Mayan Poqomchi defender Sandra Calel to speak at PBI webinar on COP26 on November 6
To register to hear Sandra Calel speak on November 6, click here.
The Guardian reports: “As world leaders inside the COP26 conference centre in Glasgow boasted about pledges to slash greenhouse gas emissions and end deforestation, indigenous delegates gathered across the river Clyde to commemorate activists killed for trying to protect the planet from corporate greed and government inaction.”
That article highlights: “At least 1,005 environmental and land rights defenders have been murdered since the Paris accords were signed six years ago, according to the international non-profit Global Witness. One in three of those killed were indigenous people.”
It further notes: “2020 was the deadliest year on record for environmental and land defenders, with indigenous people accounting for half of the total 227 killed.”
Thirteen of those people were killed in Guatemala, the fourth most dangerous country in the world for environmental defenders.
Despite this very dangerous situation, PBI accompanied Mayan Poqomchi defender Sandra Calel says there is no choice but to “continue weaving networks together to defend Mother Nature, to defend the planet, because it is the ship where we live, and if we continue destroying it, it will not only to suffer the Q’eqchí people, the Poqomchí people or the indigenous population of the world, but we will all suffer.”
Calel is a leader of the Verapaz Union of Peasant Organizations (UVOC).
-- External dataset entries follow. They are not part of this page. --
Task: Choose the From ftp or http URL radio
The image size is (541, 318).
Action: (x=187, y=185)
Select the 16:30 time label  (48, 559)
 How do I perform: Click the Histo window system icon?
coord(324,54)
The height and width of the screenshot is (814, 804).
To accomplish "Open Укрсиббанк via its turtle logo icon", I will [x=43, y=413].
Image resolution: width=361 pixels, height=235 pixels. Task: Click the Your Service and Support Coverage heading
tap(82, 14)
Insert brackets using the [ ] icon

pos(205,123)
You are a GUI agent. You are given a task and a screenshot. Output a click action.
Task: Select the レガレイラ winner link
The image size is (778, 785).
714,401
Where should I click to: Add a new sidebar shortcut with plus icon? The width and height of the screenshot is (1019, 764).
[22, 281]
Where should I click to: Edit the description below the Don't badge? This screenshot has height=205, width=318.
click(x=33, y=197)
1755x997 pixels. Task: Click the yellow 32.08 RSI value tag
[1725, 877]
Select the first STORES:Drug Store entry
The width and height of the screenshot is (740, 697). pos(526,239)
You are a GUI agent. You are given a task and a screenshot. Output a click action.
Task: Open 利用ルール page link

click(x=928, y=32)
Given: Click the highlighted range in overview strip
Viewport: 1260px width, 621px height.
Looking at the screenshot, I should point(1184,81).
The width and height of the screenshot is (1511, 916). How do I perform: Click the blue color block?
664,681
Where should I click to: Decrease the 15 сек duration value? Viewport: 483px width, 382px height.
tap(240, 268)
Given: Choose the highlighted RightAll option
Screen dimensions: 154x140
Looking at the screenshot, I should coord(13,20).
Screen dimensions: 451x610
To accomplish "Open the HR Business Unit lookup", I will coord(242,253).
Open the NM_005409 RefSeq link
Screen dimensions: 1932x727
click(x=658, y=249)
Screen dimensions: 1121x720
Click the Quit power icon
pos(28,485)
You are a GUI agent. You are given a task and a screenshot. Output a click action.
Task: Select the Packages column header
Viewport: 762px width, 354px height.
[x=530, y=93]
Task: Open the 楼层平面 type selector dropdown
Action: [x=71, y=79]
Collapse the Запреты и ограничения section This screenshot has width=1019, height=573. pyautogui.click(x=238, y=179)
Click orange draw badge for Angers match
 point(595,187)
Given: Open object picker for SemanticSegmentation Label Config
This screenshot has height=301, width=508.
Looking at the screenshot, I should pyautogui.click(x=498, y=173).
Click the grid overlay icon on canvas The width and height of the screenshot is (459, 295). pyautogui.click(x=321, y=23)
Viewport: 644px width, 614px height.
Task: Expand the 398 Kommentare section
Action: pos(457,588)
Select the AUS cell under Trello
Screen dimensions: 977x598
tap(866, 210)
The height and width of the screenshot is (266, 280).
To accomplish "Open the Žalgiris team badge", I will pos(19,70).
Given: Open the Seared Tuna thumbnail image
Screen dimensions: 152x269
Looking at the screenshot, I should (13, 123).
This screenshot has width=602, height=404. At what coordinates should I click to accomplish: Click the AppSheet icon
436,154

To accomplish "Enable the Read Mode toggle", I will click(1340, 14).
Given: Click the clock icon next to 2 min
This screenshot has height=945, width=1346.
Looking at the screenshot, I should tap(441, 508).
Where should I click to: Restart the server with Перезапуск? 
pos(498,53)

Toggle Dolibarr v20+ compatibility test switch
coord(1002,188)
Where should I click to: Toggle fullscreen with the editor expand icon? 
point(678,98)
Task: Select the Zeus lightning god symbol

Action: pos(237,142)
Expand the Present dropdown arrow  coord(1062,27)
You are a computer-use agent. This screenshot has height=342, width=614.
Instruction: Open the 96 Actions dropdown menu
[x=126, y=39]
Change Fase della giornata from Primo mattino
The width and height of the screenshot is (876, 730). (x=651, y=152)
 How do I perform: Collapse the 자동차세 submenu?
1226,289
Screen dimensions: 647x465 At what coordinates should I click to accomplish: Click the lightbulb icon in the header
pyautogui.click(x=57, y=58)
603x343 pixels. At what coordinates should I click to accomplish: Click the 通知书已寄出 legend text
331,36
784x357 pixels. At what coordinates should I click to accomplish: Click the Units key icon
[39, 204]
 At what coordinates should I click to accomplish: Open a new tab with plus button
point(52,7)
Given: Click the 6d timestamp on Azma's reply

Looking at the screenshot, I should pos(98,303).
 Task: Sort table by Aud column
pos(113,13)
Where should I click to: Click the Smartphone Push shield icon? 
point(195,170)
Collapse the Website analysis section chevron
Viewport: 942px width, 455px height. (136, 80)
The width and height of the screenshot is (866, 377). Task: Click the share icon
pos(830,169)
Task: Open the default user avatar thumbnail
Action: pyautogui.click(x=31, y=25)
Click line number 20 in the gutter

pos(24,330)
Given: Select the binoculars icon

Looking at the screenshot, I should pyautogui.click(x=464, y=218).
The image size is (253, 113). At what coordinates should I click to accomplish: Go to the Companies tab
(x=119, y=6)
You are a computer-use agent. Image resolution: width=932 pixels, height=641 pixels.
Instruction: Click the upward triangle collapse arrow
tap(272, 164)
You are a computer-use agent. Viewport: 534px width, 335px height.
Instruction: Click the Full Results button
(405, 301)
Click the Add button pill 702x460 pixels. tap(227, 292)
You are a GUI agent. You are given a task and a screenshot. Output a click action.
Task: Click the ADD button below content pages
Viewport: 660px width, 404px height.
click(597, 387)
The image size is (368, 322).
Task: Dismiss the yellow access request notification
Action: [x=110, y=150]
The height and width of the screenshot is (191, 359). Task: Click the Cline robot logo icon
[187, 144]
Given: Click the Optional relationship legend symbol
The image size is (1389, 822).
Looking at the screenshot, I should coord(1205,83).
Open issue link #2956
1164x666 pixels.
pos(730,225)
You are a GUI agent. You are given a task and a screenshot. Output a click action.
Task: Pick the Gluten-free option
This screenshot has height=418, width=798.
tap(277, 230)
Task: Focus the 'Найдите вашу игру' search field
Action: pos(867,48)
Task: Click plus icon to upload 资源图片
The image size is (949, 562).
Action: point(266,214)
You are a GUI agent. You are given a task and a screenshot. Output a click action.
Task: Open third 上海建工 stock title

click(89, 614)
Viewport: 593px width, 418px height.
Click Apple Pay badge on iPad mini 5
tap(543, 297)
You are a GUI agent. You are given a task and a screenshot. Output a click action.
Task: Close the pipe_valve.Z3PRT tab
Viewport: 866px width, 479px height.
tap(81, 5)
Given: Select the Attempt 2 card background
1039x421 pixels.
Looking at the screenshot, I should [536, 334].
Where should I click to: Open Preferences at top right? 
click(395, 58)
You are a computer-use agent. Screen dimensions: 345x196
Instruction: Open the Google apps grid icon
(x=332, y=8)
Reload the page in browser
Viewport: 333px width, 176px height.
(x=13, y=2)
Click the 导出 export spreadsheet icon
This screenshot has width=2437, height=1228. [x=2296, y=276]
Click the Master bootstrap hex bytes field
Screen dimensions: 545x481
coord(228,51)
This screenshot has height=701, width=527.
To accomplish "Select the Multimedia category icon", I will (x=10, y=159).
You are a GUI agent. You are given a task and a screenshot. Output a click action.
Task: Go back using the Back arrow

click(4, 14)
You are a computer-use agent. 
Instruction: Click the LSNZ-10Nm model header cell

The organization has 367 affiliated communities (about 50,000 families), 98 per cent of which are indigenous Maya Q’eqchi’, Poqomchi’ and Achi.
PBI-Guatemala has been accompanying UVOC since 2005, following threats and serious intimidation against some of its members.
During an advocacy tour in Europe in November 2019 that included Calel, Francesca Nugnes of Peace Brigades International noted: “It must be emphasized that indigenous women who assume leadership are especially vulnerable. In addition to criminalization, sexist and patriarchal violence is added.”
The Guardian highlights the exclusion, marginalization and tokenization of Indigenous peoples at COP26. The full article by Nina Lakhani can be read at: ‘A continuation of colonialism’: indigenous activists say their voices are missing at Cop26.
To hear directly from Sandra Calel, please register now for our webinar on Saturday November 6 that begins at 1 pm Eastern Time (11 am in Guatemala).
She will be joined by other speakers including Amaru Ruiz a Nicaraguan environmental defender forced into exile in 2019 after he denounced a massacre of indigenous people in the communities of the North Caribbean Coast and pointed out “the State and its institutions” of “deliberately omitting the duty to investigate these crimes.”
Colombian defender Danilo Rueda will also participate in this webinar. Rueda has stated: “Forced displacement and territorial dispossession of Afro-Colombian and Indigenous communities continue today, with agribusiness, particularly palm oil, cattle farming and mining projects in the area. Uncontrolled deforestation in one of the top 10 biodiverse regions of the world is destroying people’s livelihoods.”